CHALLENGE A:
Retype the records word for word, everything from the start of the records down through the line containing "click(386, 362)", including that line.

PASSAGE TO READ:

━━━━━━━━━━━━━━━━━━━━

The tonkatsu sauce is a versatile and addictive sauce that you will love on noodle dishes, as a veggie marinade and as a dip for so many other crispy crunchy treats.
I'm gonna point out one or two important ingredients in this recipe here. You can see the full list of ingredients with their quantities in the recipe card at the bottom of the page. I just wanted to give you some notes on a couple of the key things, and why I use them in my recipe.
- Soft tofu- This is KEY! I went for years without using anything but extra firm tofu. But for amazing, chicken-like tofu katsu soft tofu is essential. Here’s why: soft tofu has a higher water content than firm tofu, which makes it freeze and thaw without becoming crumbly. When water freezes in FIRM tofu, it expands and causes damage to the cell walls of the tofu, resulting in a grainy or even spongy texture after thawing. Whereas soft tofu that has been pressed, frozen, and then re-pressed results in a gorgeous flaky meat-like texture.
- Panko- Panko is a specific type of Japanese breadcrumb which stays supernaturally crispy when fried. There is actually an INSANE history and science to panko which you might find interesting. You can read about that a little further down the page if you are so inclined.
- Vegan Worcestershire sauce- PLS read yer darn labels folks if you want to make sure your dish is vegan/vegetarian! Worcestershire sauce is a savory and tangy sauce that originated in Worcestershire, England. It is typically made from a blend of ingredients, including malt vinegar, molasses, anchovies, tamarind extract, garlic, onions, and various spices. While some Worcestershire sauce recipes may be vegan or natural, the traditional version of Worcestershire sauce contains anchovies, which are a type of fish. As a result, Worcestershire sauce is not considered vegan. Additionally, some Worcestershire sauces may contain preservatives or artificial flavors and colors, which may not be considered natural.

━━━━━━━━━━━━━━━━━━━━

Item position entries:
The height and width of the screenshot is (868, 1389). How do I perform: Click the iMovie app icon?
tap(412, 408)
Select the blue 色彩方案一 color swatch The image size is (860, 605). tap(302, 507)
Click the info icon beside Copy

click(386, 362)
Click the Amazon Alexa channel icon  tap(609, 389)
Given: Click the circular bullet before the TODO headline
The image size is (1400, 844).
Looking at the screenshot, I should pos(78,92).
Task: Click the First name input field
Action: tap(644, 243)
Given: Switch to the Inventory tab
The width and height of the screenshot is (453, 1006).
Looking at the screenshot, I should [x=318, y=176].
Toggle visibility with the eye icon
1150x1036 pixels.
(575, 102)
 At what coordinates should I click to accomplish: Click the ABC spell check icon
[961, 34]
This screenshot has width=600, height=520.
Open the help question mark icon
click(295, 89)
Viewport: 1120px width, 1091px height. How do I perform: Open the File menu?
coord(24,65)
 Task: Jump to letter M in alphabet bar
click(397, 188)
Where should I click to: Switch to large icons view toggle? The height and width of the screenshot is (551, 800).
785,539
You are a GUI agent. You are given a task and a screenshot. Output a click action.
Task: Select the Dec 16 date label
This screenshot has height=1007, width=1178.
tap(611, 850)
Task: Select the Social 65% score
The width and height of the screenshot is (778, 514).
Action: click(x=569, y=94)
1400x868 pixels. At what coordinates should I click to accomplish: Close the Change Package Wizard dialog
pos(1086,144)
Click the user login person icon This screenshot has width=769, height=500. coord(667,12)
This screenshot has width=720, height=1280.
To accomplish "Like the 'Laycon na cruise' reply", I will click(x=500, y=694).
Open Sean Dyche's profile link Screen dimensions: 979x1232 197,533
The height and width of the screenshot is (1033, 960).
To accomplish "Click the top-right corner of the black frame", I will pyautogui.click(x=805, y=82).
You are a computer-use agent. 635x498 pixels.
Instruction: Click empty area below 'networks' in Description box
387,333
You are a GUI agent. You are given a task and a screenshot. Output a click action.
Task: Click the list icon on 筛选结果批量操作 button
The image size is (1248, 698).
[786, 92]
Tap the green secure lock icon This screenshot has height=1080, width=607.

━━━━━━━━━━━━━━━━━━━━

CHALLENGE B:
Translate this sentence from the recipe notes into Spanish: "Panko is a specific type of Japanese breadcrumb which stays supernaturally crispy when fried."

PROBLEM SOLUTION A:
The height and width of the screenshot is (868, 1389). How do I perform: Click the iMovie app icon?
tap(412, 408)
Select the blue 色彩方案一 color swatch The image size is (860, 605). tap(302, 507)
Click the info icon beside Copy

click(386, 362)

PROBLEM SOLUTION B:
El panko es un tipo específico de pan rallado japonés que se mantiene sobrenaturalmente crujiente al freírse.